# TASK REQUIREMENTS
Lift out, unaltered, the lines of the material below between the line holding "Train Sion - Lausanne (138, 2243)" and the line holding "Trajet retour : train", counting both.

# RECORDS FOR THE TASK
□ □ □ □ □ □ □

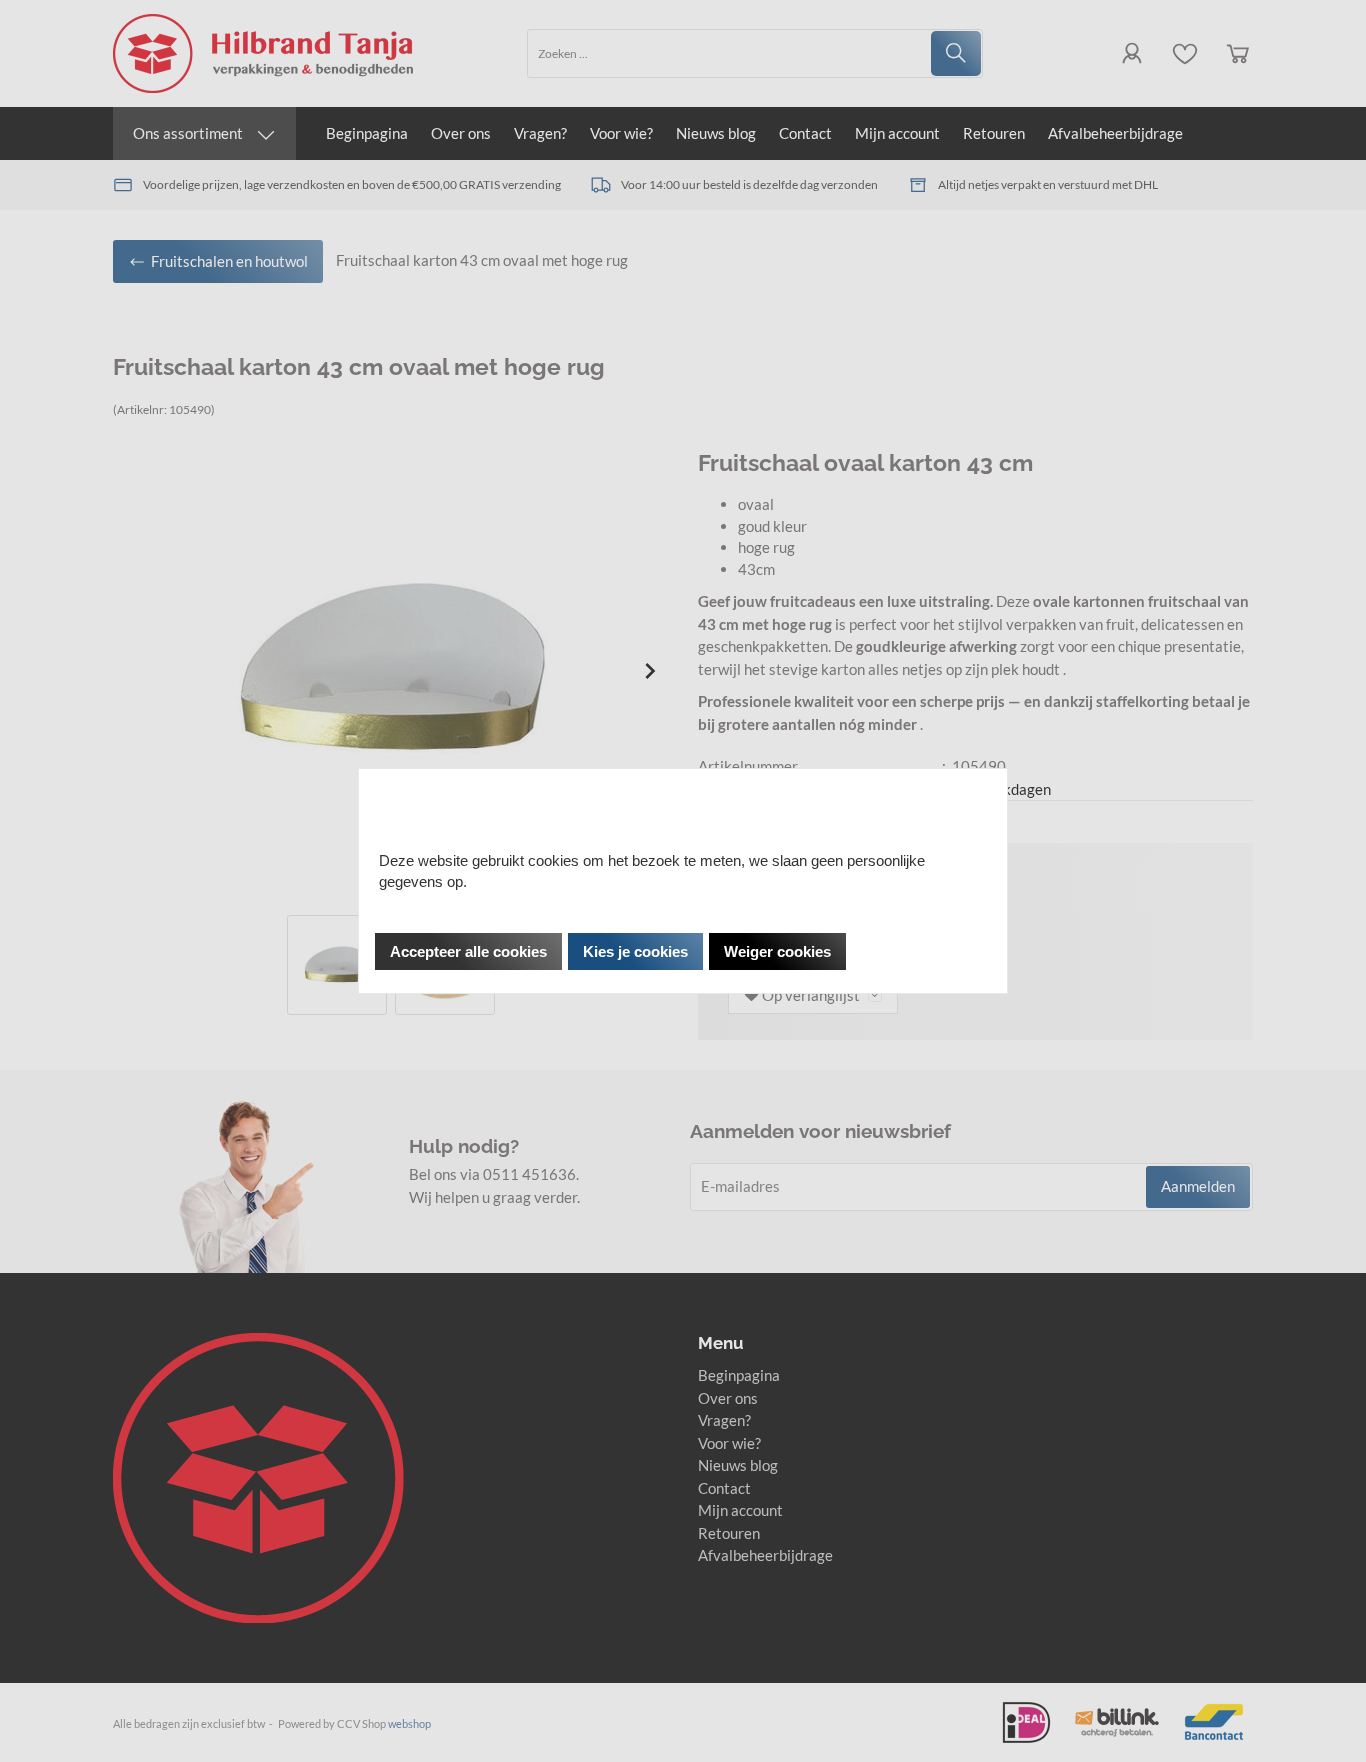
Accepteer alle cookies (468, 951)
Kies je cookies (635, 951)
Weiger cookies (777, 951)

□ □ □ □ □ □ □

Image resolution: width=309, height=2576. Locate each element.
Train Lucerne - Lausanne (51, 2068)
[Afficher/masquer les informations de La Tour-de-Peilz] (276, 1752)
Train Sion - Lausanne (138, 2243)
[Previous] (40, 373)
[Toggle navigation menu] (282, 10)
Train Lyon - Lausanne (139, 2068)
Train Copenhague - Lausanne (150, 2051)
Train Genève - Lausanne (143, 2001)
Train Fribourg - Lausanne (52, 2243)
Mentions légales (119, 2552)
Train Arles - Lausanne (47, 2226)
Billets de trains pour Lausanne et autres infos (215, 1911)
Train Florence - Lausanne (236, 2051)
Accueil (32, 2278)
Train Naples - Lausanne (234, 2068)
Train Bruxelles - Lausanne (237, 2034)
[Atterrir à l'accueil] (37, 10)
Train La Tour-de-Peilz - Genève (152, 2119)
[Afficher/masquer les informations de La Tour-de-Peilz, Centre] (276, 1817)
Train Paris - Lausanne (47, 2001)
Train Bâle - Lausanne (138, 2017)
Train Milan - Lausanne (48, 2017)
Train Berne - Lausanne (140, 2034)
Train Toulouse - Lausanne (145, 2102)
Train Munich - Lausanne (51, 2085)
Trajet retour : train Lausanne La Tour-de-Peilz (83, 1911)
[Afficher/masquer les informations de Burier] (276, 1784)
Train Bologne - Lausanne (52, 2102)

□ □ □ □ □ □ □

# WRITTEN SOLUTION
Train Sion - Lausanne (138, 2243)
[Previous] (40, 373)
[Toggle navigation menu] (282, 10)
Train Lyon - Lausanne (139, 2068)
Train Copenhague - Lausanne (150, 2051)
Train Genève - Lausanne (143, 2001)
Train Fribourg - Lausanne (52, 2243)
Mentions légales (119, 2552)
Train Arles - Lausanne (47, 2226)
Billets de trains pour Lausanne et autres infos (215, 1911)
Train Florence - Lausanne (236, 2051)
Accueil (32, 2278)
Train Naples - Lausanne (234, 2068)
Train Bruxelles - Lausanne (237, 2034)
[Atterrir à l'accueil] (37, 10)
Train La Tour-de-Peilz - Genève (152, 2119)
[Afficher/masquer les informations de La Tour-de-Peilz, Centre] (276, 1817)
Train Paris - Lausanne (47, 2001)
Train Bâle - Lausanne (138, 2017)
Train Milan - Lausanne (48, 2017)
Train Berne - Lausanne (140, 2034)
Train Toulouse - Lausanne (145, 2102)
Train Munich - Lausanne (51, 2085)
Trajet retour : train Lausanne La Tour-de-Peilz (83, 1911)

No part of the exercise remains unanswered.